Clarida Keeps Call for Transitory Inflation: After several days to digest the dynamics underlying April’s inflation, Clarida said again he expects unusually high inflation readings to be temporary. Officials will remain “attuned and attentive” to the economic data and he has “no doubt we would use our tools” if inflation expectations become unanchored and begin to move higher. Shifting to employment, April’s jobs report showed the economy has “not made substantial further progress” towards the Fed’s goal and, as a result, tapering of asset purchases is not yet appropriate.

Bostic Balks at the Idea of Lessening Accommodation with More than 8 Million Jobs Still Missing: Atlanta Fed President Bostic said on CNBC that the Fed expects the next several inflation reports to be volatile, making it difficult to discern the actual underlying trend of consumer prices. However, considering the labor market is still lacking more than 8 million jobs relative to its pre-pandemic level, “now is not the time” to shift away from the Fed’s accommodative policy stance.

CORONAVIRUS UPDATE  (VS Coronavirus Chartbook – PDF)

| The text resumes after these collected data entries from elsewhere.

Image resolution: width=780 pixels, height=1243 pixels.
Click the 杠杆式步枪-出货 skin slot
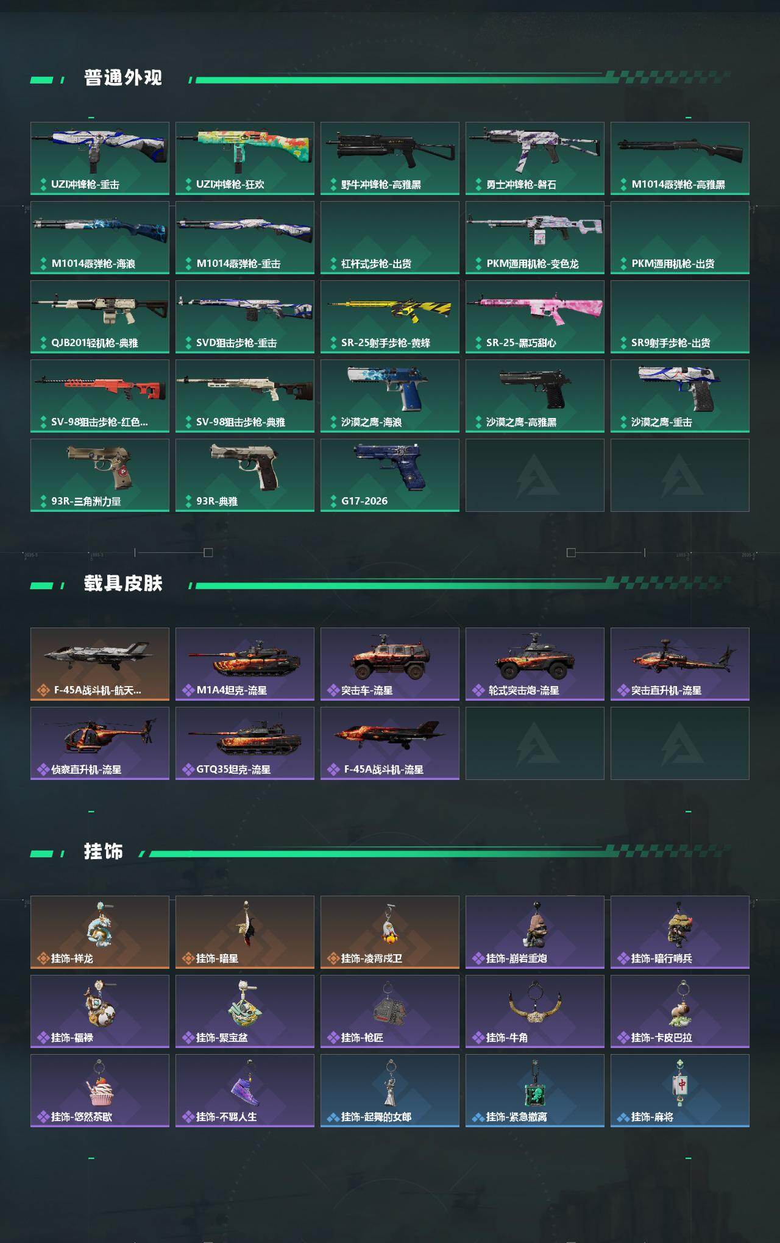coord(390,238)
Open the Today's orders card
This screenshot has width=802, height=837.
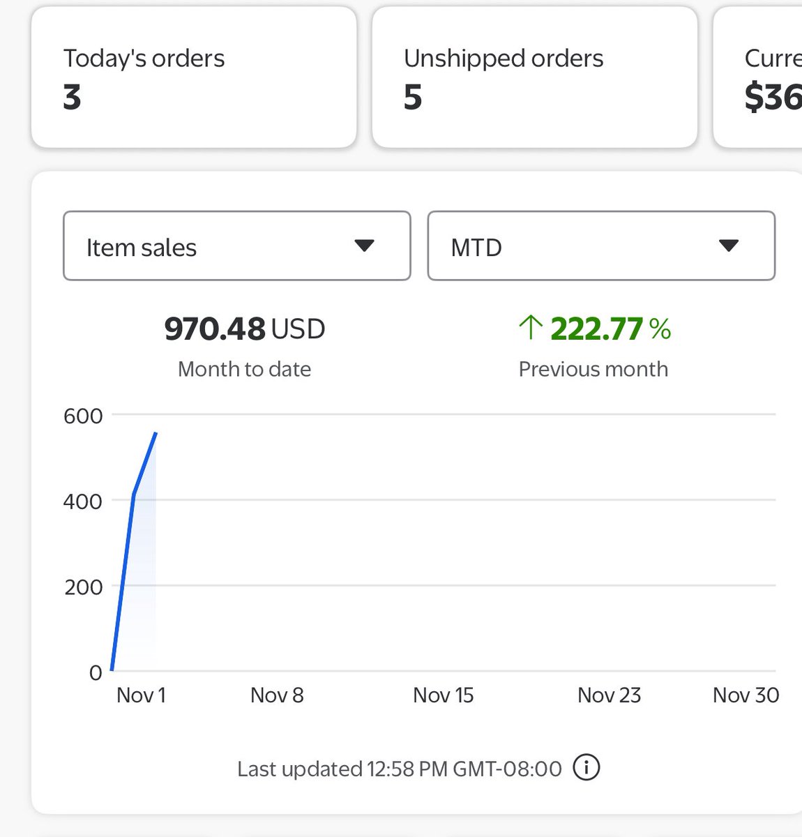(193, 77)
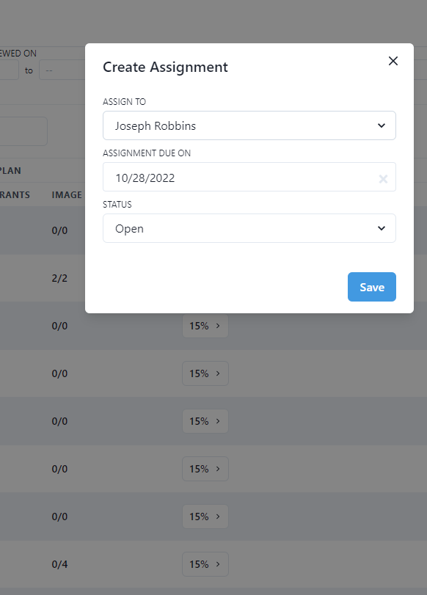Clear the assignment due date

[383, 179]
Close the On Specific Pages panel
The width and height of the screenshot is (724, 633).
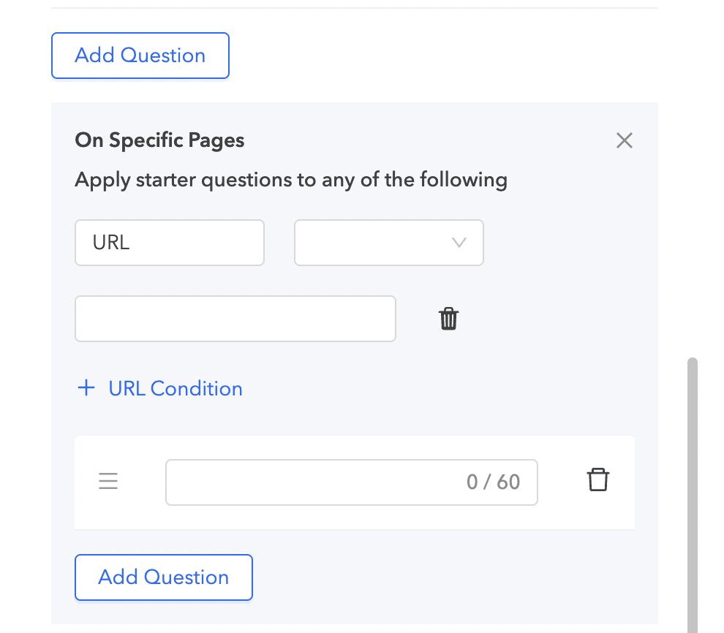[624, 140]
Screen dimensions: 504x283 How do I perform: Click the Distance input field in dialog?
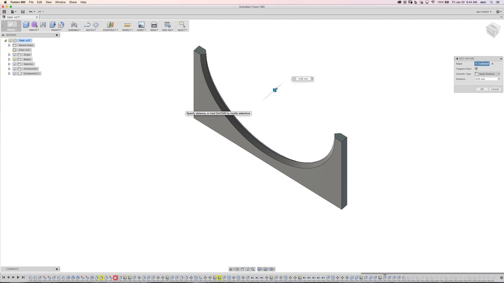485,79
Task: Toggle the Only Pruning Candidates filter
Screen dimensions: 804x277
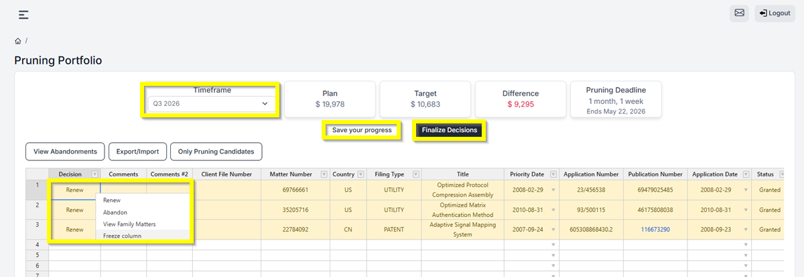Action: coord(216,152)
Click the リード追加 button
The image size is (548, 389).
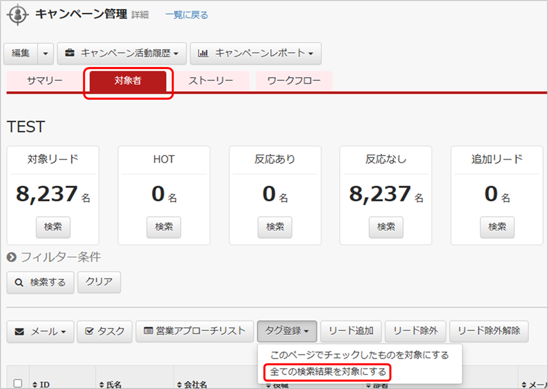350,331
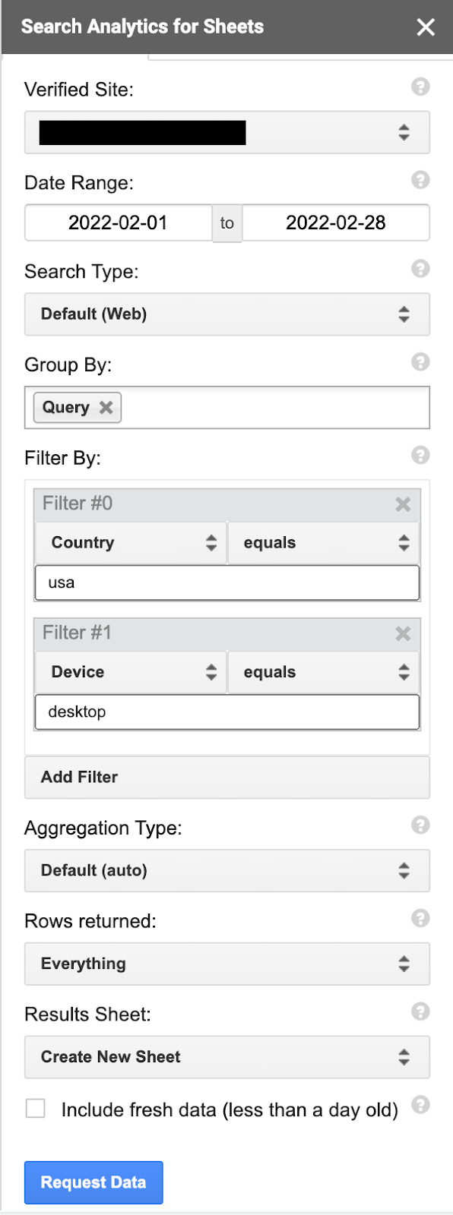Enable include fresh data option
The height and width of the screenshot is (1215, 453).
pos(36,1109)
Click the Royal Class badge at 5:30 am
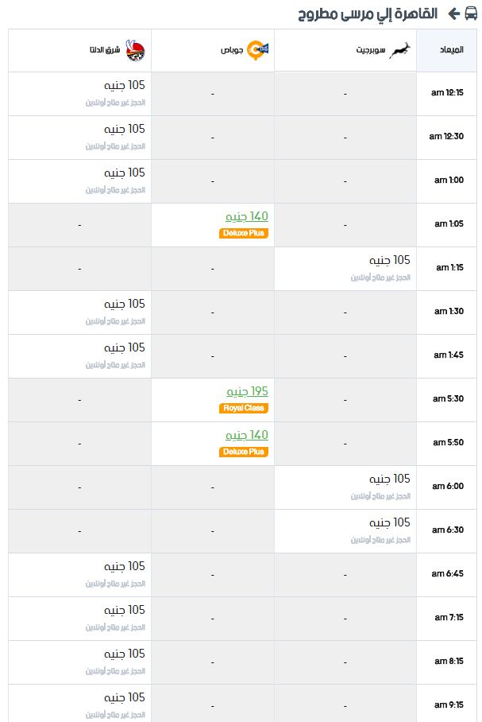The width and height of the screenshot is (482, 722). coord(243,408)
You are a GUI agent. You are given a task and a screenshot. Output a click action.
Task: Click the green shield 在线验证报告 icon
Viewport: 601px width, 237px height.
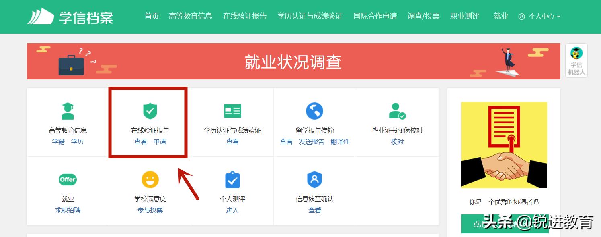point(150,111)
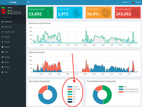Expand the Disable menu chevron

click(x=24, y=47)
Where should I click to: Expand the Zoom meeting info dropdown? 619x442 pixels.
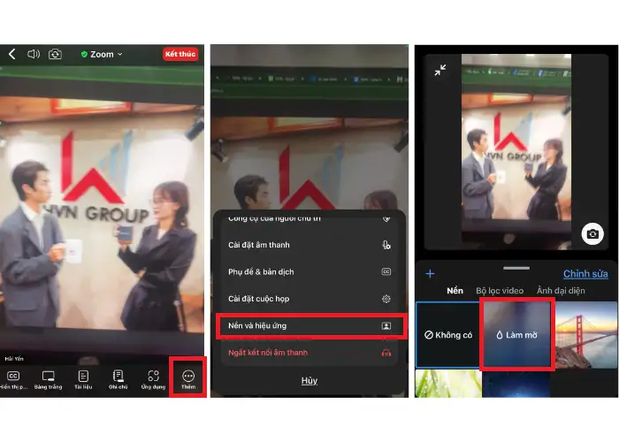(x=102, y=54)
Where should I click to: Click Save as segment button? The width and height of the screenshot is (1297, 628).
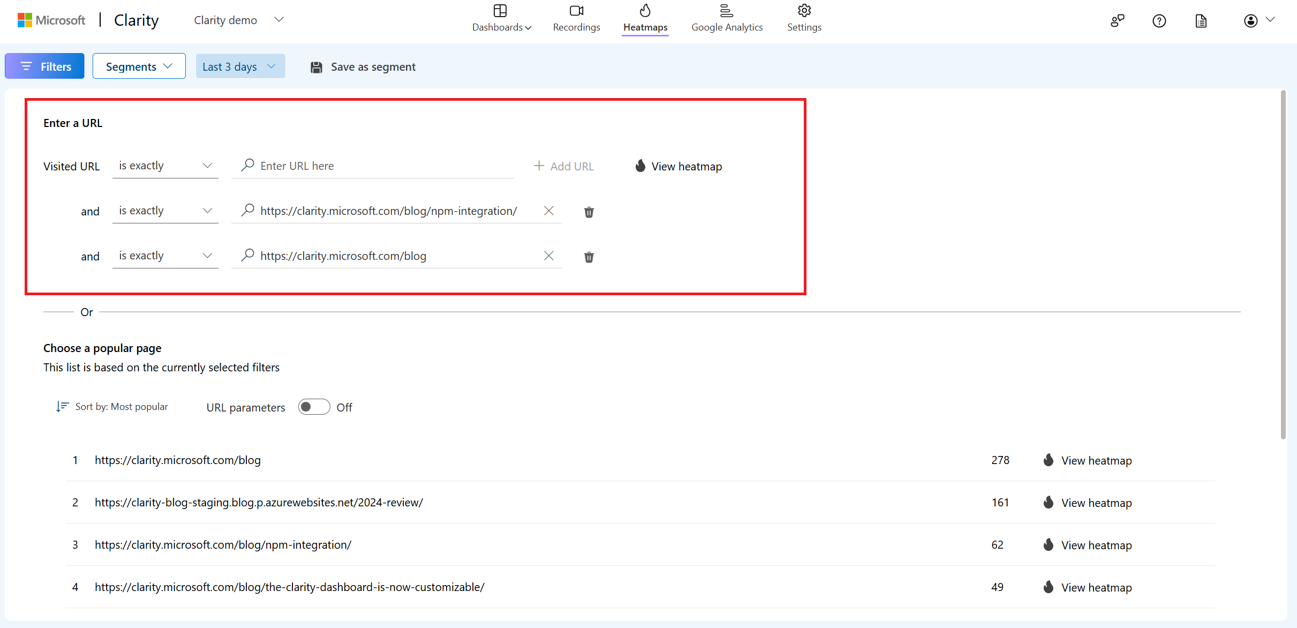tap(364, 67)
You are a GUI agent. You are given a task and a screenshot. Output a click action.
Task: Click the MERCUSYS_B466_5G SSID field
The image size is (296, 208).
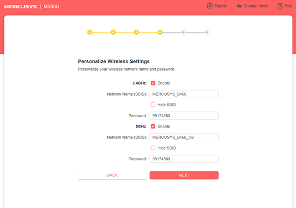coord(184,137)
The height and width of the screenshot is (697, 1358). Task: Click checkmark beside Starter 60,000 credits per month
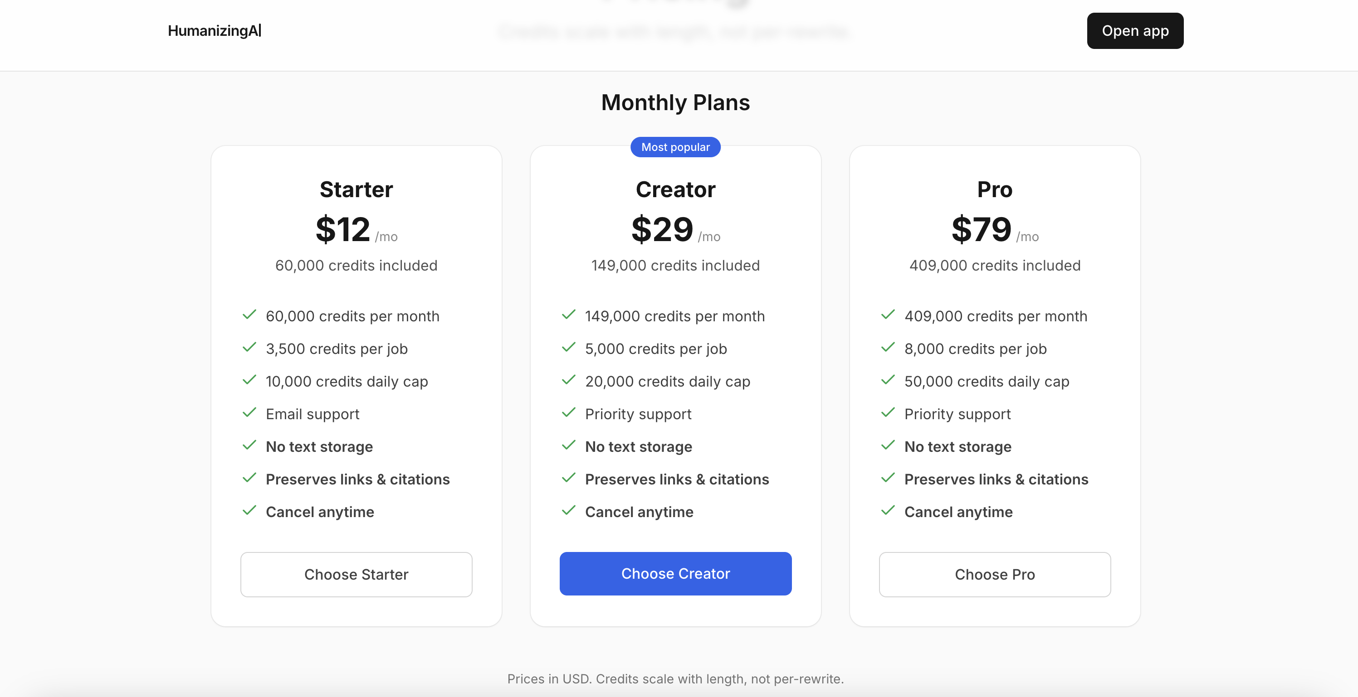(x=249, y=315)
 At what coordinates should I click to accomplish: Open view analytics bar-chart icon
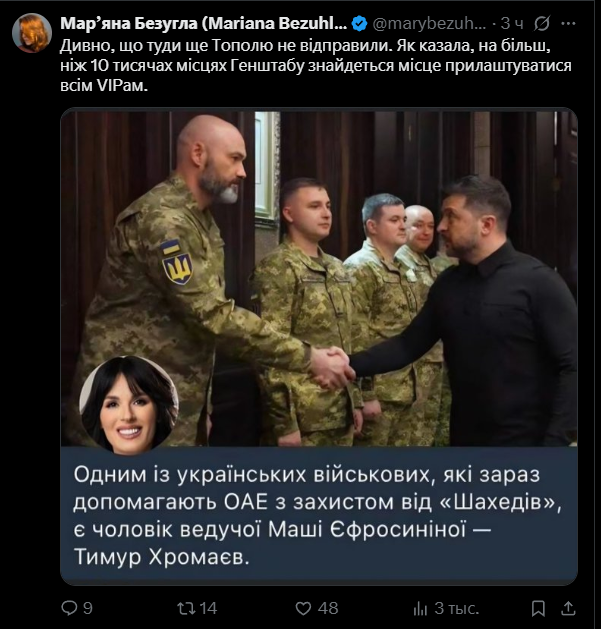tap(420, 609)

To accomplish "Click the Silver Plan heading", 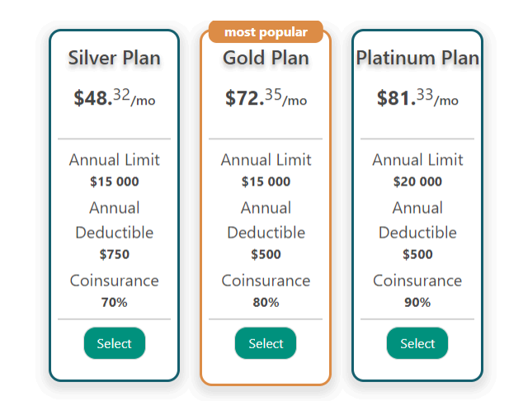I will pos(114,58).
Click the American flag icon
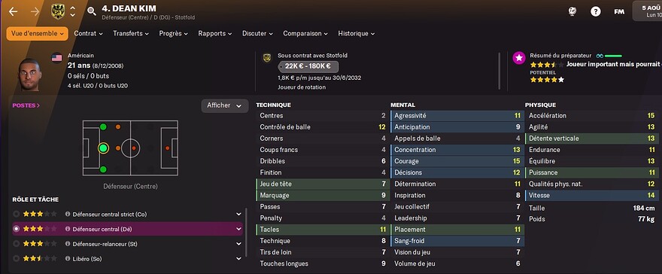662x274 pixels. click(x=56, y=58)
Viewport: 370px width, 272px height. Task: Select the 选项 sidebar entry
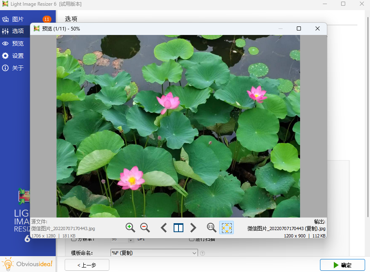tap(18, 31)

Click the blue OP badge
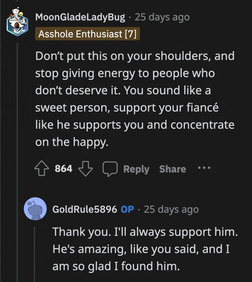tap(127, 209)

While some countries continue to battle brisk paces of new infections – Taiwan implemented new restrictions on Monday to fight its current wave – others are taking steps to restart their economies in response to recent improvements. The U.K. eased some restrictions Monday and Italy said it would began to phase out and fully remove its national curfew in June. In the U.S., California said it will adopt updated CDC guidance on masks for the fully vaccinated a month from now and Massachusetts said it plans to lift all virus restrictions on May 29. Many of the strides towards reopening have been credited to rising vaccinations. The White House announced Monday it will send around 20 million vaccine doses abroad by the end of June, in addition to the 60 million AstraZeneca shots already pledged. Germany said it plans to lift vaccine prioritizations on June 7.